What is expected. Repeat exactly every line that comes at or after the line containing "Task: Click the broom", through the end of the entries below.

Data section.
▬▬▬▬▬▬

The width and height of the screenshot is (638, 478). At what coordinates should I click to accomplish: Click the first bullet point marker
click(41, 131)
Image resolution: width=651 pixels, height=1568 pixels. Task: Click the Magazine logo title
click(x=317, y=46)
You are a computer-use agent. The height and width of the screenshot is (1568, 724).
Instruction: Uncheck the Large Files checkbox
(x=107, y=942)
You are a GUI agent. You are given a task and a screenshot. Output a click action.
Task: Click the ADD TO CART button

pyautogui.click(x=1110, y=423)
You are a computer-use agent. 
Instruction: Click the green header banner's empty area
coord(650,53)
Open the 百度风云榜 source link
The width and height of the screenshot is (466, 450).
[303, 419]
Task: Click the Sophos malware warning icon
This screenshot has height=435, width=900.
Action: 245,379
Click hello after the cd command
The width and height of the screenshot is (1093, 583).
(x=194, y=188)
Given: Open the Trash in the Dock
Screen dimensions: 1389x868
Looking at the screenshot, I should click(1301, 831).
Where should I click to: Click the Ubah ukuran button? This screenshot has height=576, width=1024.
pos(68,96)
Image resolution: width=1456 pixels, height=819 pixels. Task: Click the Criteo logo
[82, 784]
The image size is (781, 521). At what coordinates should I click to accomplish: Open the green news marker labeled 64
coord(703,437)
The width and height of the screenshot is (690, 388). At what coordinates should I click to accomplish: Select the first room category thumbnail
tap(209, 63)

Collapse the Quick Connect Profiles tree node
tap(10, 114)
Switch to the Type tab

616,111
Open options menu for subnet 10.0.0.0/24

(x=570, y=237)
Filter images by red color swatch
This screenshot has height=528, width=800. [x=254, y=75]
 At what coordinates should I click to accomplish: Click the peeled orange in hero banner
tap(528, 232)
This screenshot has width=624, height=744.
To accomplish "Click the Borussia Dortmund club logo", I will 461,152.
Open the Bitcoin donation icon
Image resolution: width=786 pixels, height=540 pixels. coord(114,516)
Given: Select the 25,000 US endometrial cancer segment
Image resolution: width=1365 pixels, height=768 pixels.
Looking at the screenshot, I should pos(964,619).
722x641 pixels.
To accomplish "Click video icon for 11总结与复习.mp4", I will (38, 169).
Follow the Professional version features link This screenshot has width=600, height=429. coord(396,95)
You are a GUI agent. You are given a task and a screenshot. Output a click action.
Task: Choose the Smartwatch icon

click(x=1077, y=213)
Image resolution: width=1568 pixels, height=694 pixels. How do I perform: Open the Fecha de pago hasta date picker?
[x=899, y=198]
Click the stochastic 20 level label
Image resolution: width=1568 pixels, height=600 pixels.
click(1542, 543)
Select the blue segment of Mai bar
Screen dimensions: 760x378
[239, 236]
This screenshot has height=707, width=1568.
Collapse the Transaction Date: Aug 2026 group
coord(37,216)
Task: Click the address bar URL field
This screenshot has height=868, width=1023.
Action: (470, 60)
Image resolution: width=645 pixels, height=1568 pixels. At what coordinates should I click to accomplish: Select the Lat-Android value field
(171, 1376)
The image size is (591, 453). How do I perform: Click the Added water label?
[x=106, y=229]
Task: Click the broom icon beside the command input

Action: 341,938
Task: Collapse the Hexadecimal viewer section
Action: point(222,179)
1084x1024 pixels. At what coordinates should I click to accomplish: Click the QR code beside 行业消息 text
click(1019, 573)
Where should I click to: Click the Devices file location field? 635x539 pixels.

▬▬▬▬▬▬

Task answer.
Task: Click the broom icon beside the command input

Action: 341,938
Task: Collapse the Hexadecimal viewer section
Action: point(222,179)
1084x1024 pixels. At what coordinates should I click to accomplish: Click the QR code beside 行业消息 text
click(1019, 573)
Where should I click to: Click the Devices file location field? 635x539 pixels.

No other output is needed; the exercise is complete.